▶ Qué hacer: Escribe, por favor, el fragmento que sigue al texto sobre Sexo en Nueva York, empezando justo después de su última frase.

▶ Pasaje facilitado:
Tuesday, July 15, 2008








CONTRA SEXO EN NUEVA YORK
POR QUÉ YO NO QUIERO SER COMO CARRIE BRADSHAW (II)

¿No tienen a veces la sensación de que, en contra de los juicios fatalistas al uso, la Revolución Prometida ya se ha realizado? Otra cosa es que no haya sido exactamente como la imaginaron los insurgentes sesentayochistas, muchos de los cuales, por cierto, han mejorado sustancialmente su calidad de vida incorporándose al stablishment de sus opulentas naciones. No echaron a De Gaulle ni juzgaron por crímenes de guerra a Nixon, la estructura patriarcal no dejó su sitio a una sexualidad abierta y orgiástica, y las relaciones entre los seres humanos no se han dedicado a fluir poéticamente sin violencias ni abusos… de acuerdo, pero algo de aquellas consignas libertarias de la contracultura sí han ido extendiéndose por capilaridad, silenciosamente, entre las gentes. Por eso hoy en la tele podemos ver series como Will y Grace, donde se nos presentan las formas aceptables y las viscosas de la cultura gay, en las playas las chicas van en top-less, y mi vecino –el tío guarro- sale a sacar la basura en calzoncillos. Las empresas siguen explotando a los trabajadores, los maridos pegan a las mujeres y si eres pobre follas menos… una mierda de revolución, sí, pero ¿qué se pensaban, idiotas? Sex and the city sólo puede tener sentido en este contexto post-revolucionario, que no es lo mismo que contra-revolucionario, como a veces se insinúa, porque los muros que se pretendían derribar sí que han caído, pero no han sido sustituidos por valores nuevos, sino por un simulacro de emancipación. Eso son Carrie y sus amigas.

(Registros de posición del objetivo)
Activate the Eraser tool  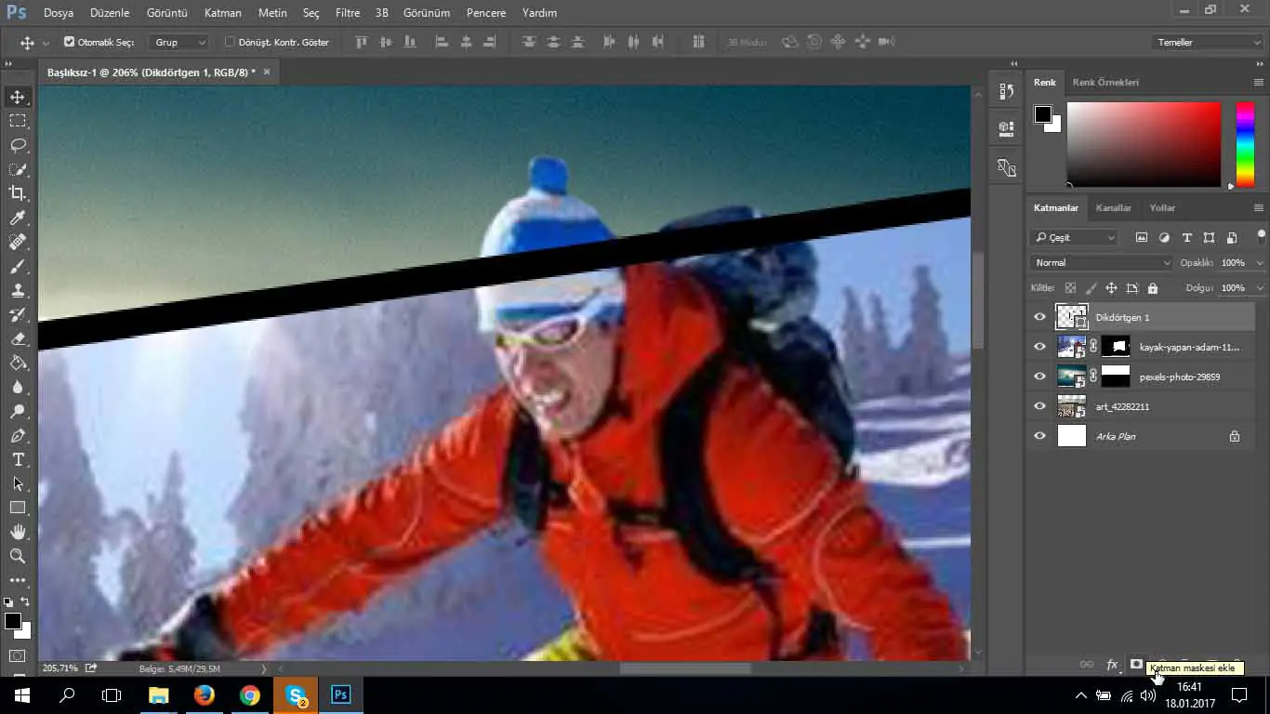click(18, 339)
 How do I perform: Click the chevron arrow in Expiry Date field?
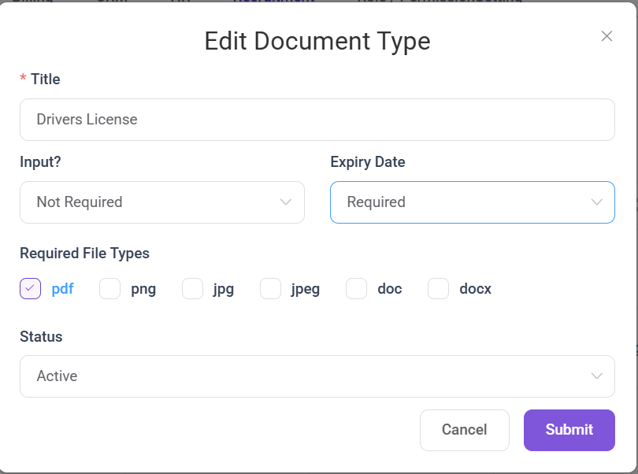tap(596, 202)
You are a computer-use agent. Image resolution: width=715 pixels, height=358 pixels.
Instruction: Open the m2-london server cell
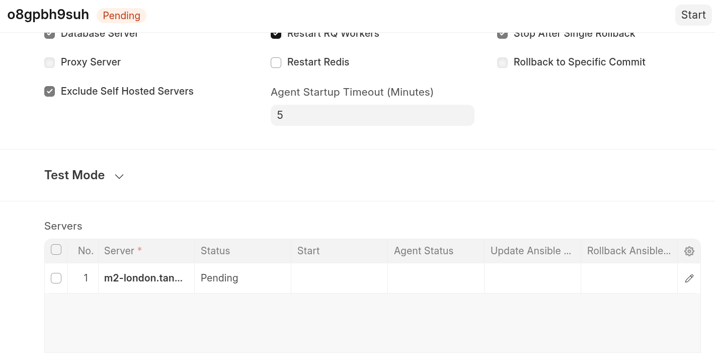coord(143,278)
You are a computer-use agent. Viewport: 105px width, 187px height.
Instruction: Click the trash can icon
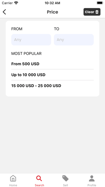click(97, 12)
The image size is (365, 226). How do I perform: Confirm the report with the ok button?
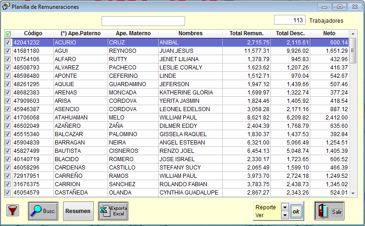click(x=296, y=212)
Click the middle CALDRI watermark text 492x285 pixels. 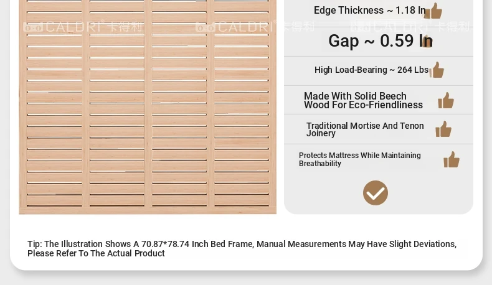point(245,27)
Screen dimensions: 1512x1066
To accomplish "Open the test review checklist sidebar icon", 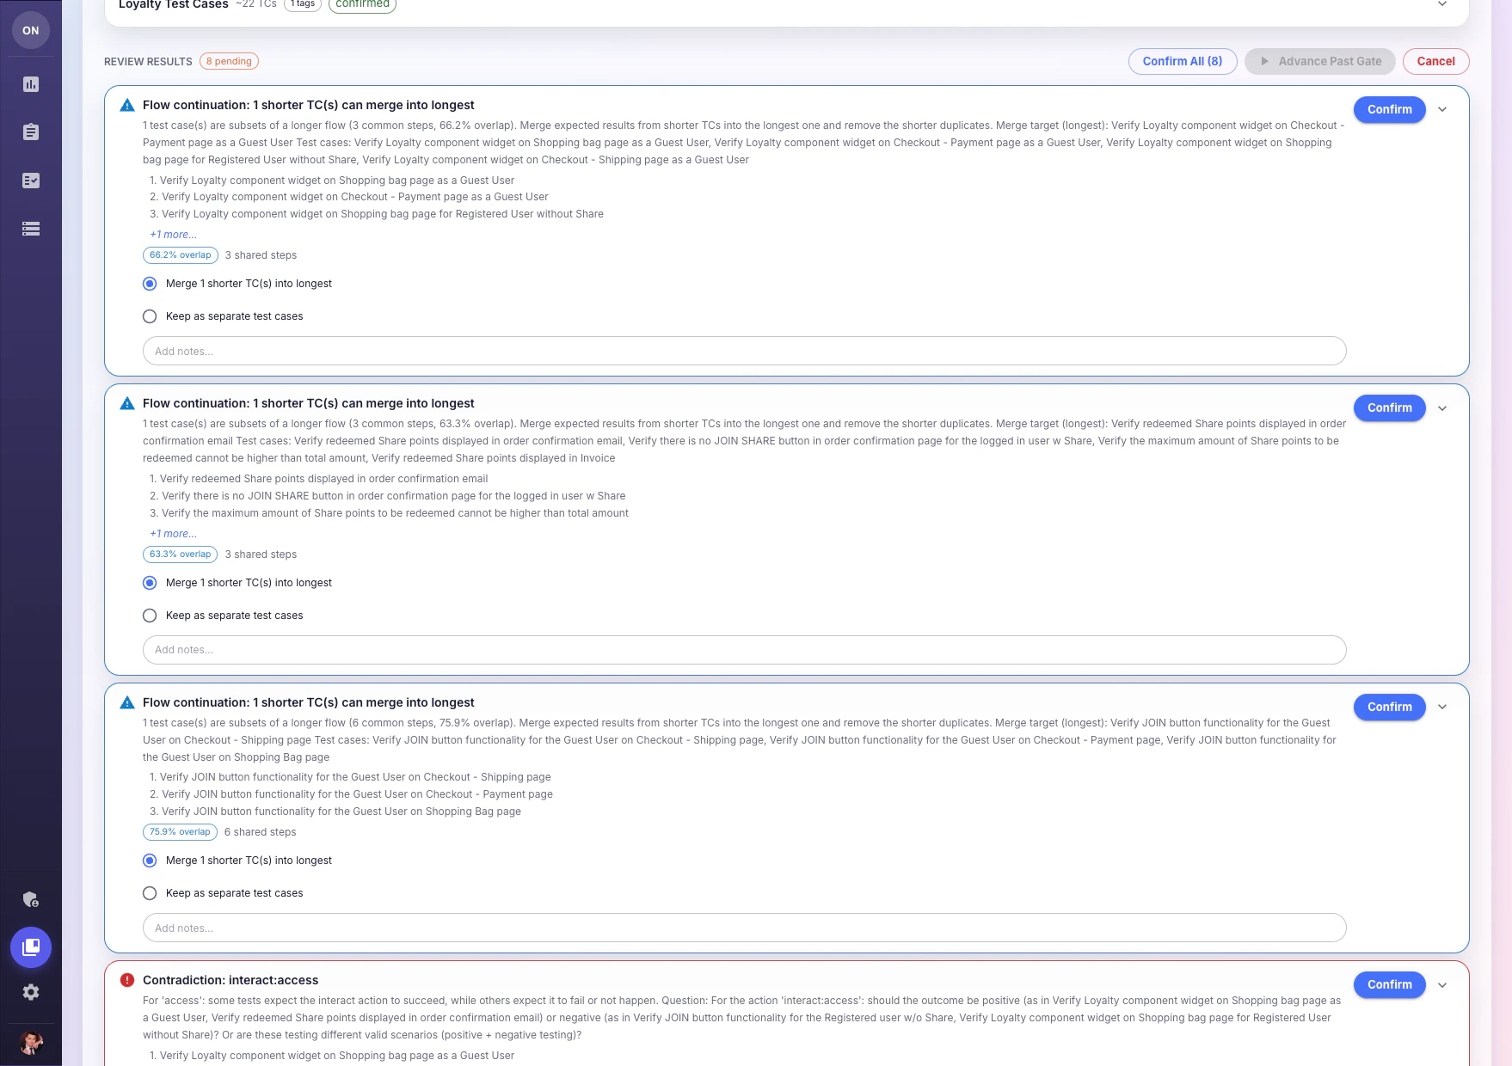I will coord(31,181).
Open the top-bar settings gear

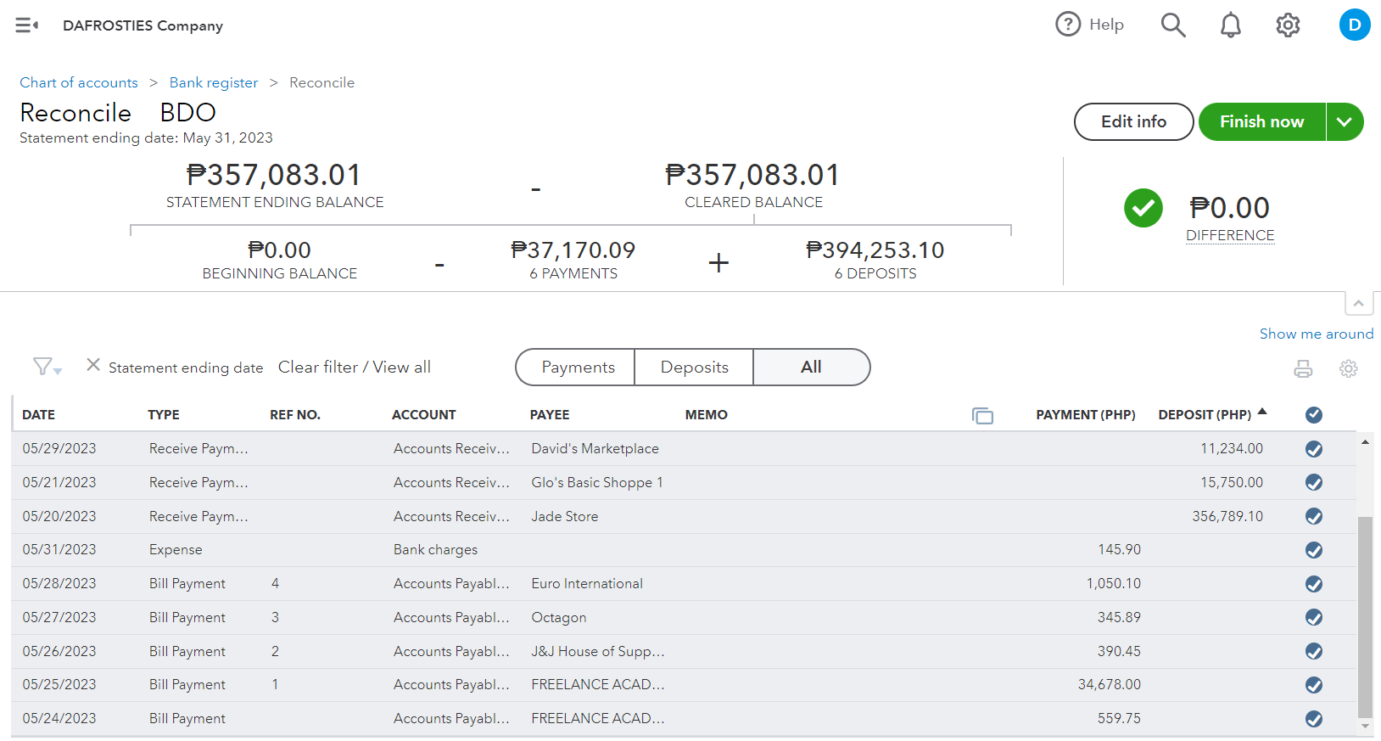[1288, 25]
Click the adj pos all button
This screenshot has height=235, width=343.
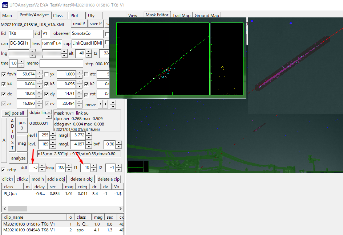pyautogui.click(x=14, y=113)
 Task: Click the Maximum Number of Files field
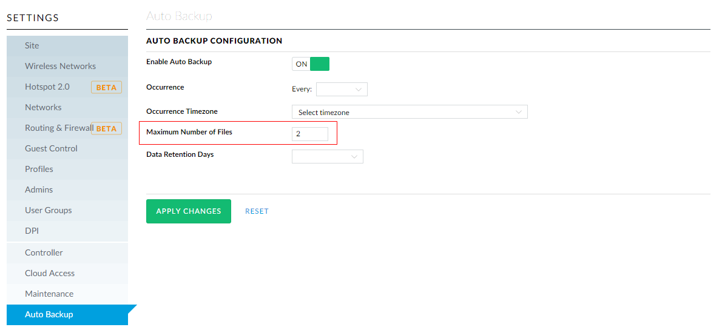pos(309,134)
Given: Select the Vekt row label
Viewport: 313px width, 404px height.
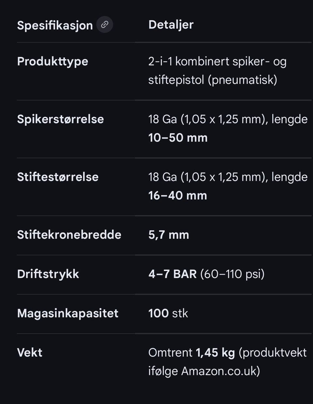Looking at the screenshot, I should [x=30, y=352].
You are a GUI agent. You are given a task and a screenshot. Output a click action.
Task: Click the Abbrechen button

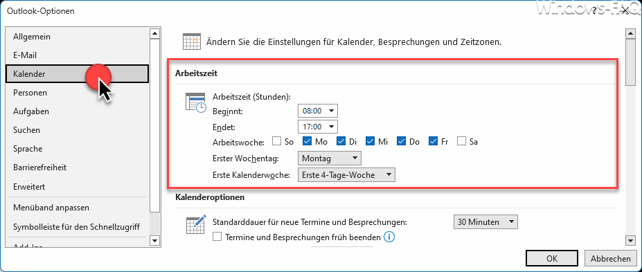coord(610,258)
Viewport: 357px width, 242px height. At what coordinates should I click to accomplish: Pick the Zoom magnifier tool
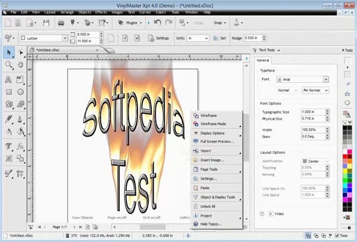(9, 65)
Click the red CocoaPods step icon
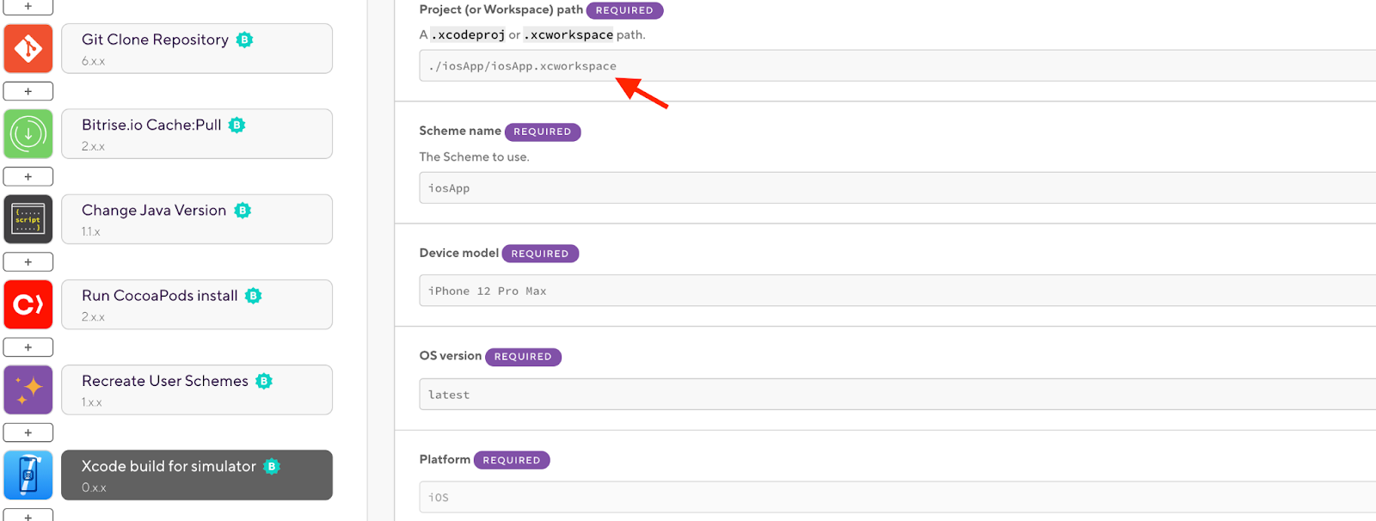Screen dimensions: 1376x521 [28, 303]
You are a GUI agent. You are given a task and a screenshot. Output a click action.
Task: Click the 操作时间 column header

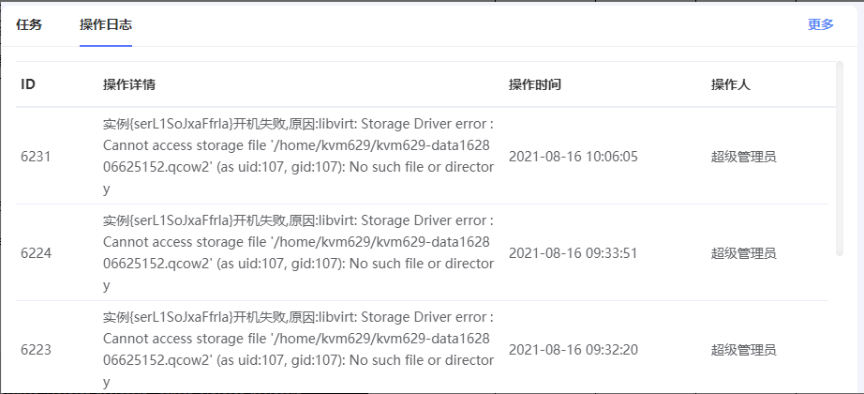coord(535,85)
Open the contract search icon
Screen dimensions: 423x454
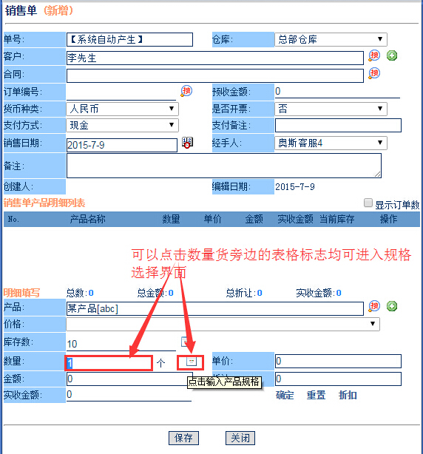pyautogui.click(x=374, y=73)
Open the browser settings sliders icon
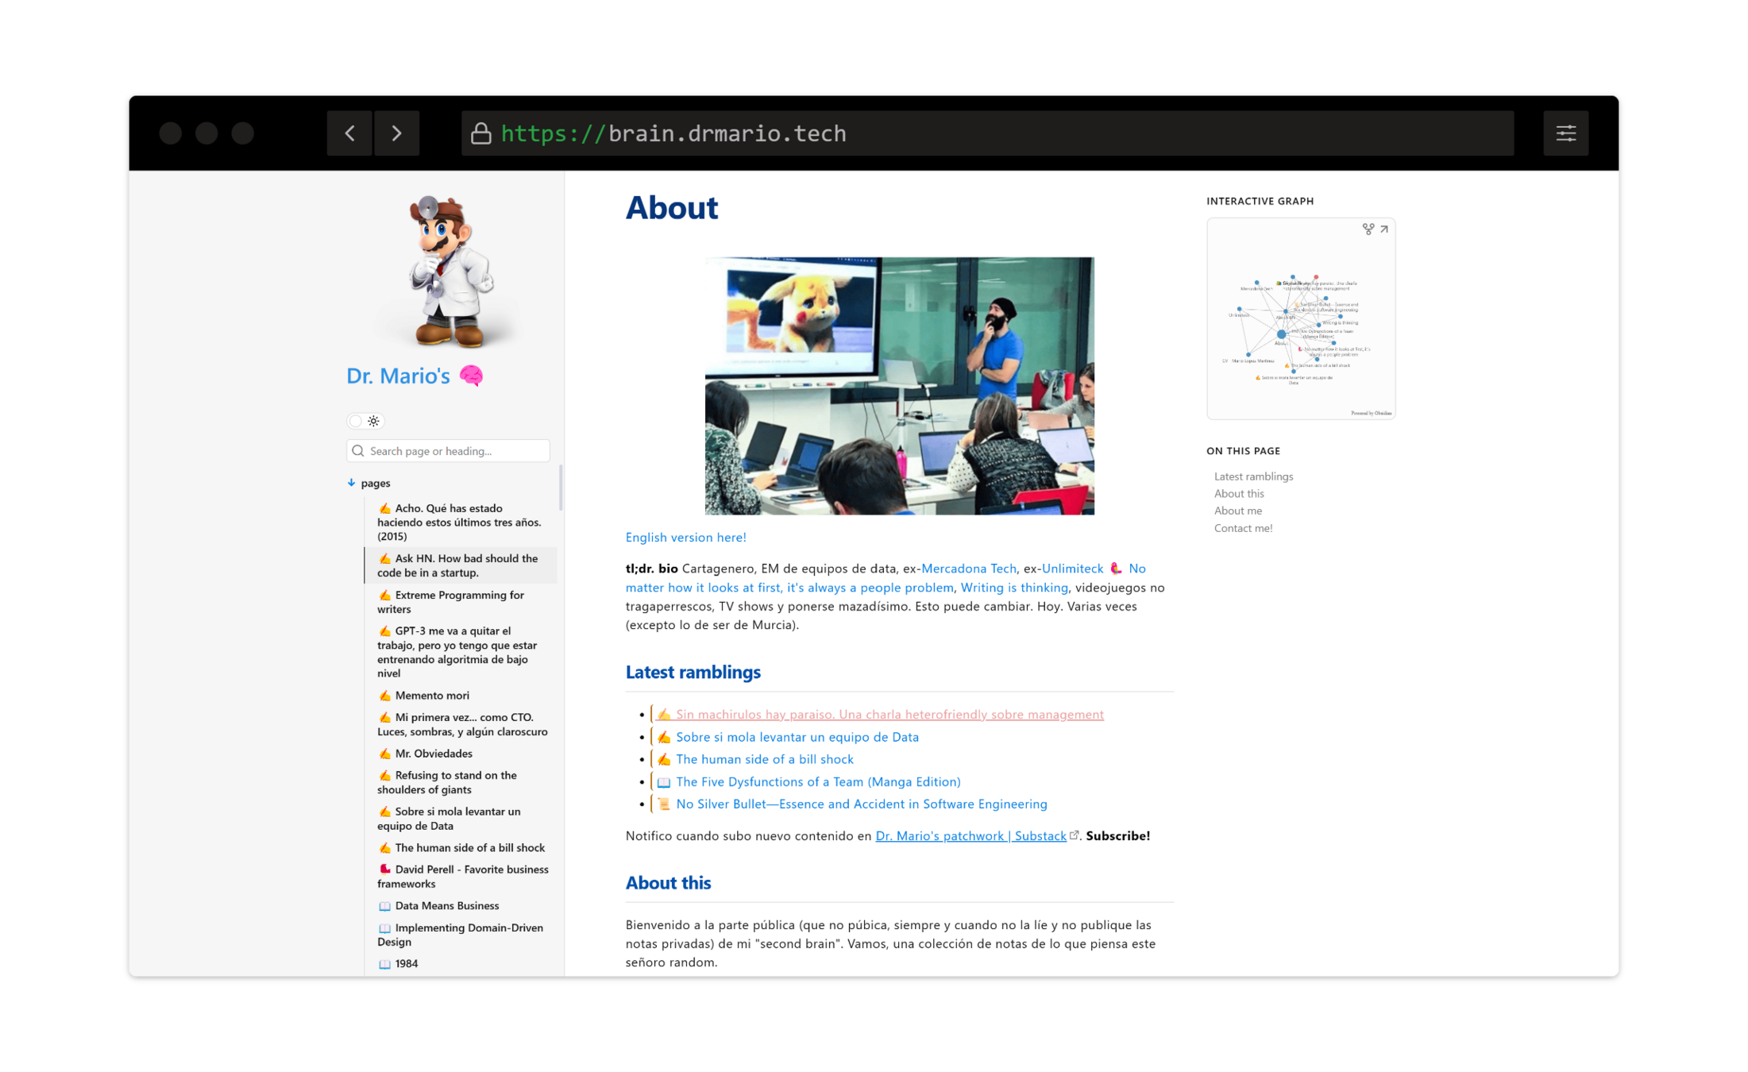 [1565, 133]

▶ Respuesta escrita:
Sarah Jessica Parker empezó como simple actriz de lo que se presentaba inicialmente como un relato más coral y menos centrado en su personaje… tendencia que se invirtió después cuando pasó a convertirse en productora ejecutiva. La condición de posibilidad de la serie fue el éxito de la novela original, inscrita en la misma lógica del Bridget Jones diary, un producto literario de consumo fácil para un perfil de lector asociado a mujeres de treintena sobrepasada, clase media con estudios superiores, solteras y con una ideología no demasiado sobrecargada de puritanismo.

El producto televisivo resultante es de una factura impecable. No es extraño que la estrella hispánica de la simpar serie Ana y los siete, un bodrio cuyo éxito obliga a cuestionarse seriamente el poder ilustrador de la democracia de masas, se obsesionara con imitar a Parker hasta el punto de lanzarse a la producción de una serie a la manera de en una televisión nacional. Carrie es una megalómana y en ocasiones su delirante vestuario le hace parecer una ridícula paseándose con cara de niña ingenua por las calles de Manhattan…sí, pero lo que ha conseguido es sumamente serio, mientras que lo de Obregón no pasa del esperpento.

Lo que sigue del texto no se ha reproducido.